I think that it was in 1997 when she made a great leap in her career when she was summoned for the recording in Austria of the Ástor Piazzolla’s and Horacio Ferrer’s Operita María De Buenos Aires, with the virtuoso violinist Gidon Kremer.

Since then she has traveled throughout the world carrying the tango music. She appeared in Japan on three different occasions. The first one with Lito Vitale and Daniel García. The second with Gidon Kremer and the last one with the cellist Yo-Yo Ma, another great of chamber music.

She toured exotic countries for tango: Turkey, Poland, Latvia, Lithuania, Greece, Canada, Holland where she appeared to great acclaim and had a warm welcome by the public.

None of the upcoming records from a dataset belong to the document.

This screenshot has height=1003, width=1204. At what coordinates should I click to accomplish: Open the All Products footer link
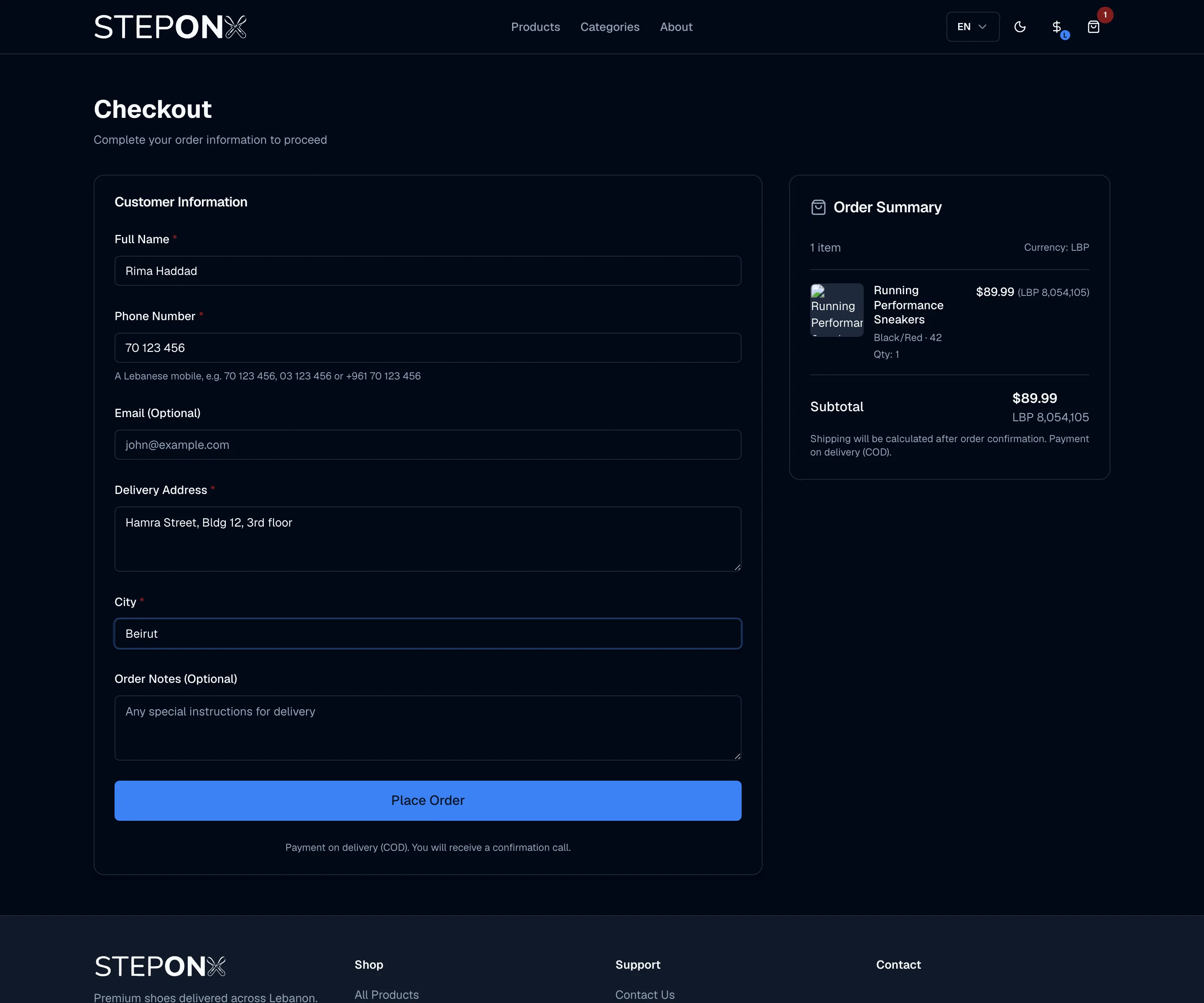pyautogui.click(x=386, y=994)
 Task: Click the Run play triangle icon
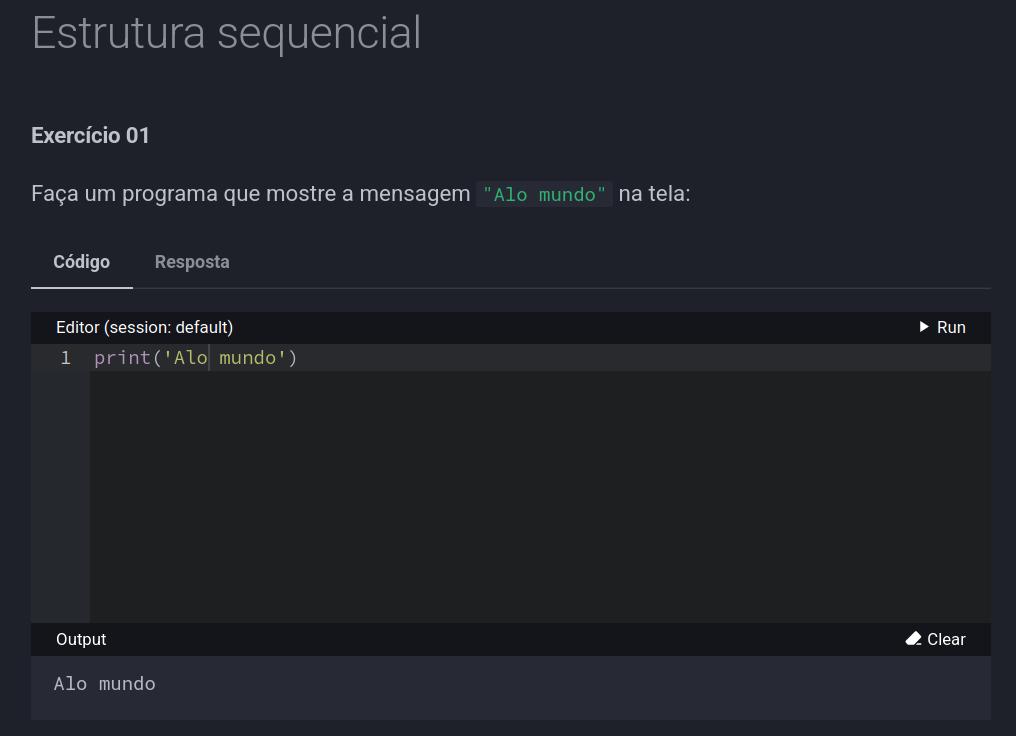coord(924,327)
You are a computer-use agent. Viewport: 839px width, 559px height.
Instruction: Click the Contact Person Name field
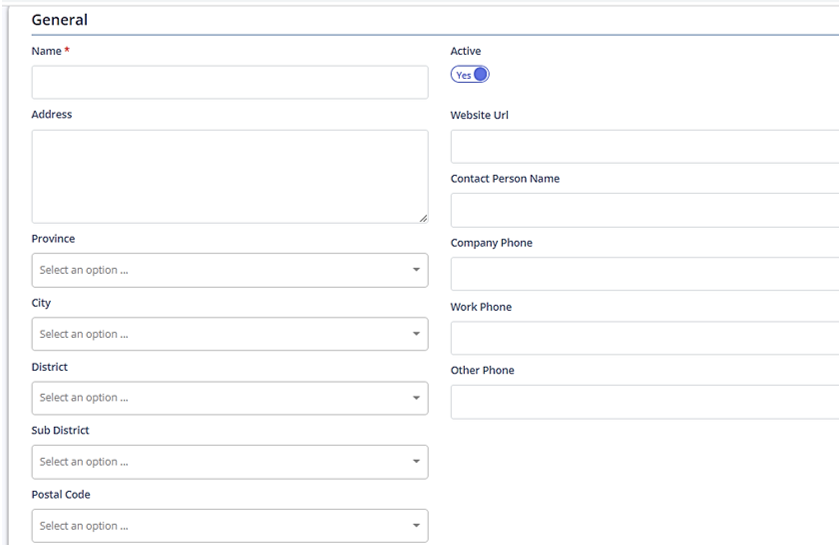(645, 210)
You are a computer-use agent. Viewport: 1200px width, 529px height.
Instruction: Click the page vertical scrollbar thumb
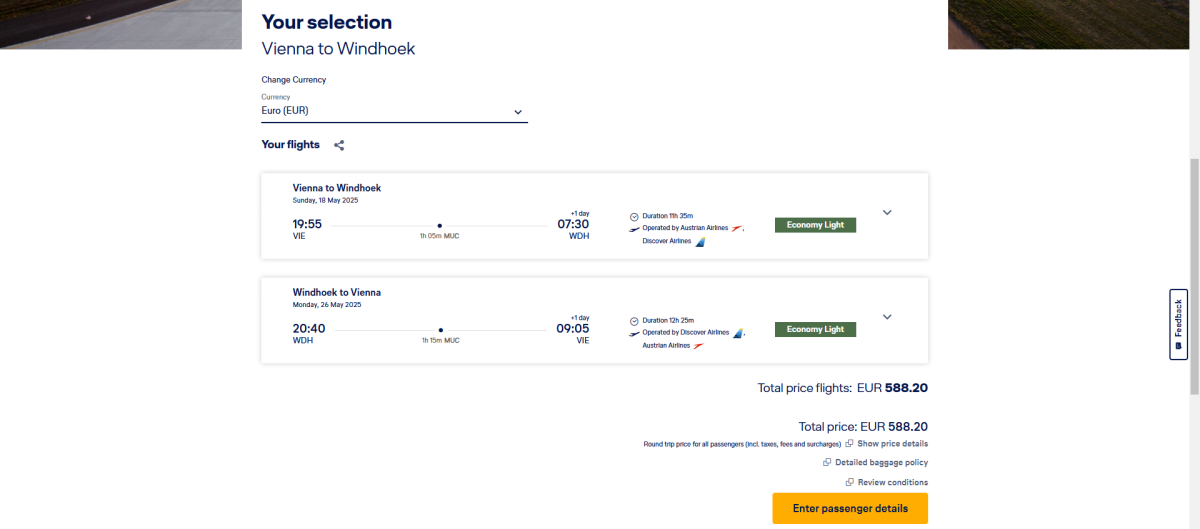(x=1193, y=275)
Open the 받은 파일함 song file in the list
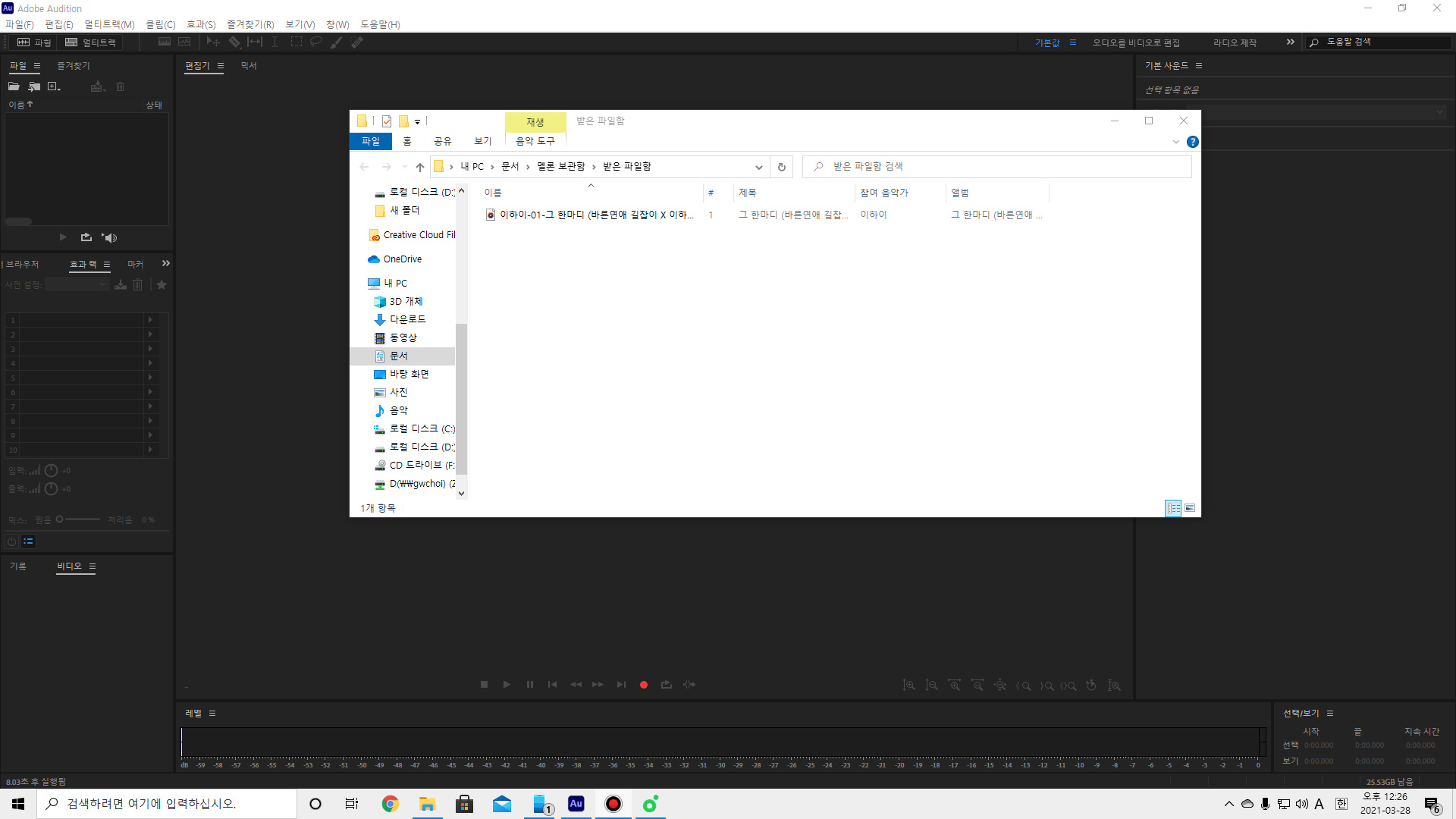The height and width of the screenshot is (819, 1456). click(595, 215)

Between 2005 and 2006 she was starred again in María De Buenos Aires, at the Komische Oper of Berlin. She appeared in Norway along with great European players and with the Oslo Chamber Orchestra she made recitals in the Norwegian capital, Athens and Berlin.

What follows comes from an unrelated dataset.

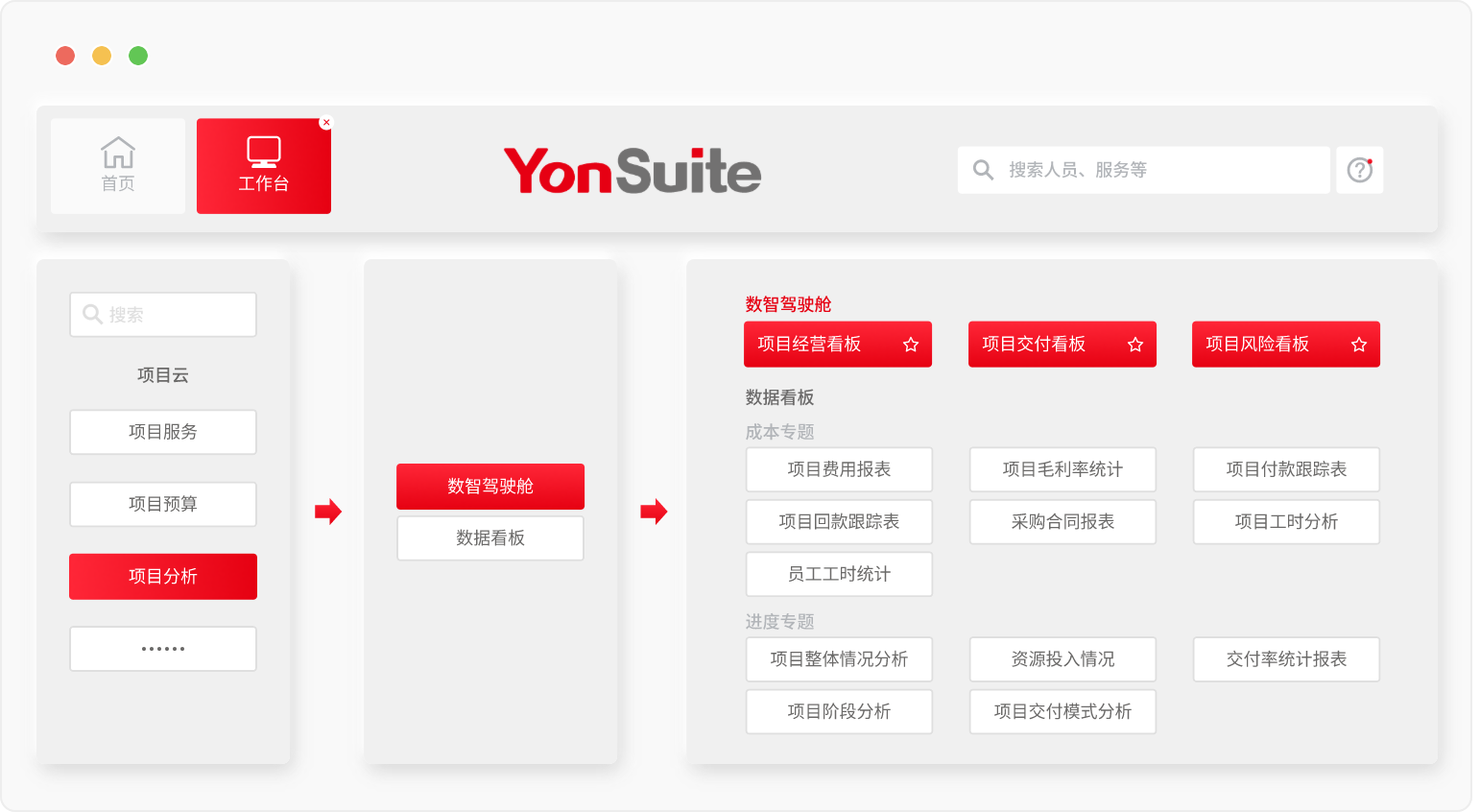Click the magnifier icon in top search bar
This screenshot has height=812, width=1480.
tap(983, 170)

Furthermore she is an actress. She studied with Agustín Alezzo, Augusto Fernández and Luis Agustoni. She was starred in several musicals: Sin Compasión, with Raúl Lavié; El Show De Las Divorciadas, with different casts; Zorba, Tthe Greek, with Lavié and direction by Helena Tritek; Amanecí Y Tú No Estabas, along with María José Gabin, with direction by Alicia Zanca; Orestes, Último Tango by Betty Gambartes and Diego Vila which was staged in Holland.

On television she appeared at the serial Gran Hotel Casino, with Juan Carlos Mesa and a program for children with texts and songs by María Elena Walsh, Los Requetepillos, directed by María Herminia Avellaneda along with Carola Reyna, Claudio Gallardou, Claudio Da Passano, Rita Terranova and others.

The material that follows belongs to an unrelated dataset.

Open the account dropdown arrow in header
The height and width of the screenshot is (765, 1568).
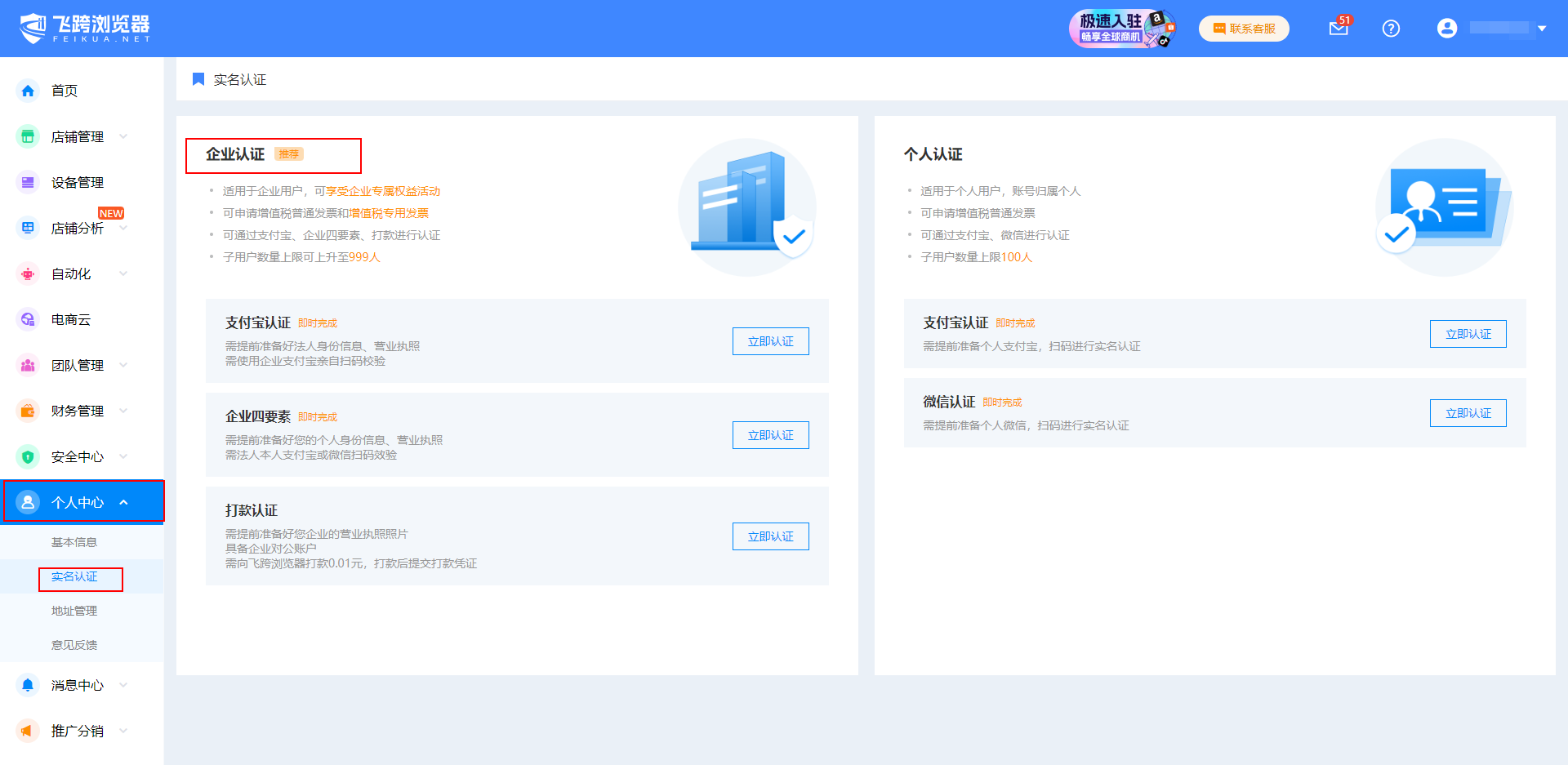[x=1542, y=29]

In 2008 she again performed María De Buenos Aires, at the Teatro Nacional Cervantes along with Horacio Ferrer and Guillermo Fernández under the direction of Marcelo Lombardero, choreography by Oscar Araiz and musical direction by Pepe Carli and Néstor Marconi, which I had the chance to see.

She won Konex, Ace, Festbuga (Colombia), Grammy and Latin Grammy awards and also numerous recognitions for her contribution in events against discrimination and for the defense of human rights.

In her album Vida mía, with arrangements by Sonia Possetti, her daughters Laura González and Elis García are guest artists. In July 2009 her disc with charts by Daniel García Julia Zenko canta a María Elena Walsh was released.

Anyhow, this woman is a character that with her voice expresses from the tropical breeze of Elis Regina to the melancholic poetry of Ferrer or of the unforgettable Eladia Blázquez.